Since then Corbin’s ‘happy house’ as he refers to it has folks stopping, taking pictures and asking questions, what’s with this house?

The story behind Corbin’s decision goes back to an April 11 town council meeting where council agreed to uphold a decision by the Architectural Review Board to deny an application that Corbin submitted. Toward the end of last year, someone notified the town that Corbin was in the process of installing windows at his property located at 314 S. East Street. He was told that he needed ARB approval to do that and quickly complied with an application for the 17 Amherst Plus brand vinyl windows.

Ultimately the ARB found those windows not in compliance with town ordinance, town council agreed and Corbin was left with windows paid for and already installed.

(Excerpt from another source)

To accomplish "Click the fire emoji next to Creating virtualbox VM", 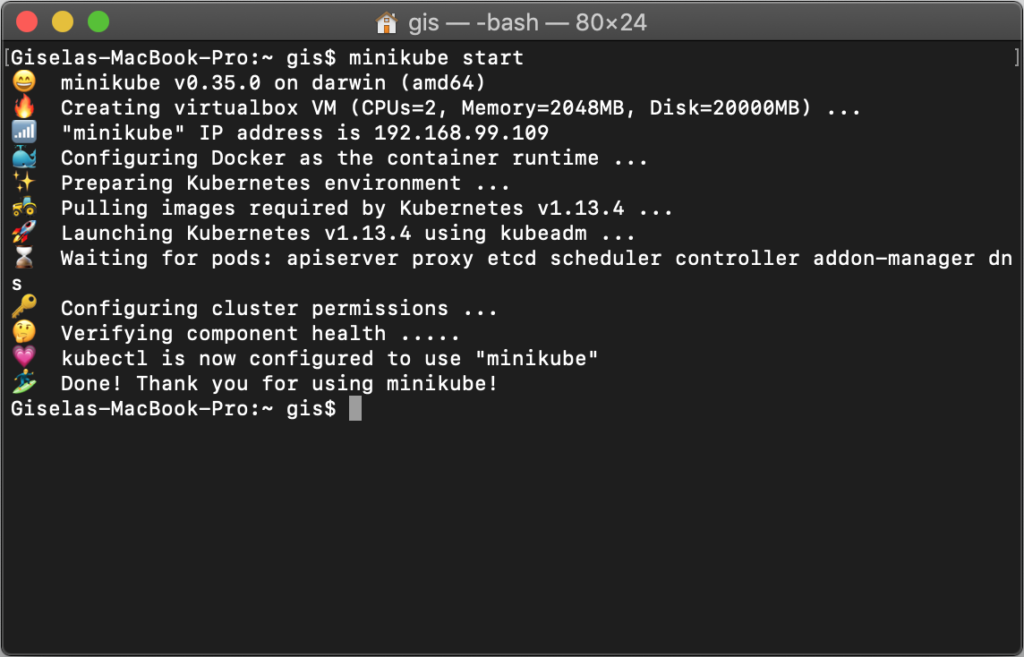I will tap(24, 106).
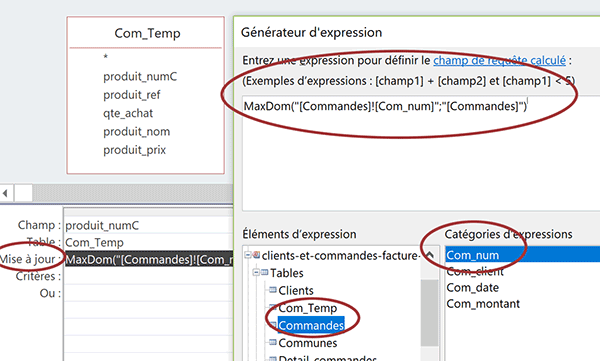The height and width of the screenshot is (361, 600).
Task: Click the Mise à jour cell with MaxDom
Action: pyautogui.click(x=149, y=259)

Sitting in his office, Corbin showed a photograph of the deteriorating previous windows and how he went to lengths to have the new windows match as closely as possible. “I didn’t get these at Lowes,” he said, “I had them custom ordered.”

Corbin asserts that the town’s Architectural Review Board has gotten out of control and is mismanaged.

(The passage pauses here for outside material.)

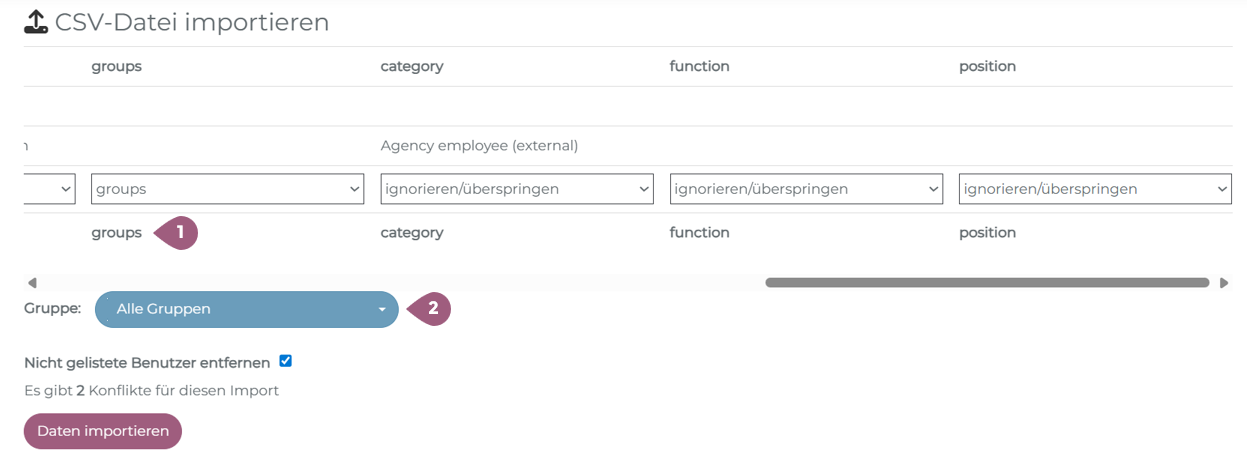Select the Agency employee (external) cell
The height and width of the screenshot is (456, 1247).
[479, 146]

When their decision was made to deny his application, he was out of town and not able to speak. While they had a quorum the final vote to disapprove was done by three members: Chris Hamilton, Michael Lysczek and Kimberly Trickett.

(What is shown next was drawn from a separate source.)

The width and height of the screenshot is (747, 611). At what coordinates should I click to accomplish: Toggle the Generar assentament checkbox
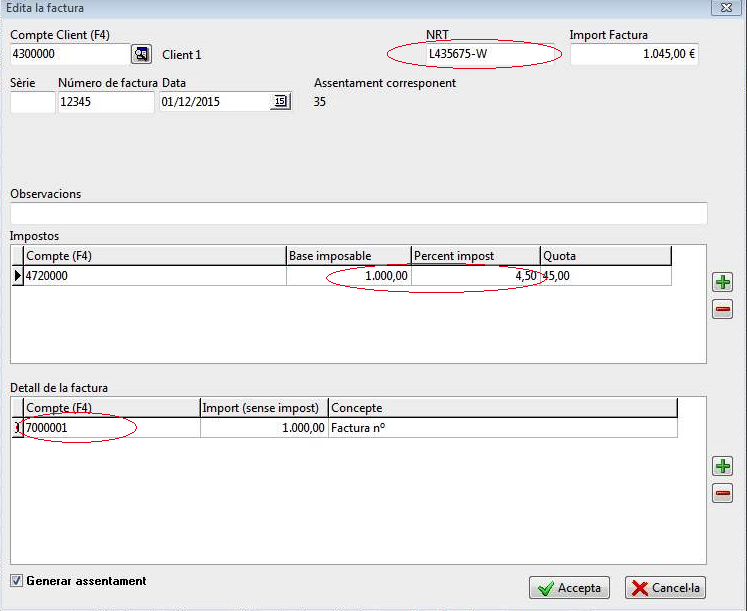17,581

“Why should three people hold so much power over property owners,” asks Corbin, “particularly when there are others in the historic district that have been allowed to have vinyl windows.”

Their decision to deny his application flies in his face. Since the town’s decision to uphold the ARB decision, Corbin has walked a good portion of the town’s historic district noting more than 60 homes that have vinyl windows including, according to Corbin, the chairman of the ARB Chris Hamilton and a town councilman Bobby Ryan as well as local churches, law offices and other businessmen.

‘What is fair for one should be fair for all,” said Corbin who believes that he has been singled out.

“I believe that I get along with all of the town staff,” said Corbin who had particular praise for Director of Planning Charles Rapp. “He’s good to work with.”

The ‘happy house’ is occupied by a tenant that Corbin says doesn’t mind the colorful exterior. Corbin laughed.

“He tells me that he hasn’t had so much attention.”

Others might disagree.

“Speaking only for myself, I think while the property owner has every right to paint his house like this, it does create what an average person would probably consider an eyesore.  That’s unfortunate, because the only people likely to be hurt by this are the residents of the neighborhood who not only have to look at this unsightly house every day, but might even worry that if it stays like this it could impact their property values,” said town councilman Keith Price who is saddened at the situation and is optimistic for an eventual positive solution.

While the ARB has design jurisdiction over the town’s historic district, Corbin’s property on E. Piedmont Street is outside of that area.

“The Town does not have any regulation over paint colors on structures outside of the historic district,” said Rapp.

Seen by many on council as a retaliatory move on Corbin’s part because of their decision, Corbin is adamant that he is making a point, one which according to Corbin, has the support of a number of local businesses that have sent him words of encouragement and support.

In the meantime, the colorful house stands.

“This has put a financial hardship on me,” says Corbin estimating that it will probably cost him upwards of $30,000 to have the vinyl windows taken out and replaced with approved windows, a list that has been supplied to him by the ARB.

Disappointed and shocked by council’s action, in correspondence dated April 27 sent to Salem Bush with copies to town council members, Corbin writes. “While I am not happy with their decision [ARB] and Town Council decision on removing the new vinyl windows, I will replace them.”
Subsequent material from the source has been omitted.